Kelos nodded, feeling distracted. He unfolded the paper carefully, then began to read aloud from it, somewhat haltingly due to the archaic language he was translating. "The contents of this tube are not to be revealed save in the presence of the entire Order Restoration group. Please replace this paper in the tube, and relock it." Kelos blinked. "Reverend Father, I sincerely apologize, but it is apparent that you will not be permitted to see the contents of the tube beyond what you already have." He bowed deeply, feeling consternation and more than a little regret. The older man was most likely not going to like the next days, as Kelos would likely be required to test the rest of the Knights of the Anvil for their receptiveness to the second message.

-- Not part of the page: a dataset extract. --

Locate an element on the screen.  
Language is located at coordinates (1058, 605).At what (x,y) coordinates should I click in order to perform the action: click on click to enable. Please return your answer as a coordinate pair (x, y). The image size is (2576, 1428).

The next words from the Abbot both confirmed Kelos' hunch, and partially disproved it. "Well. While I am not allowed to view the contents of the scrolls, I can attest to the fact that it does indeed contain scrolls." His expression was wry. "Very well. Brother Kelos, you have my permission to test the other monks of the Abbey for your mission. I only ask that you not take too many of them." This last was said with a chuckle as the Abbot had already noted Kelos' concern over his reaction.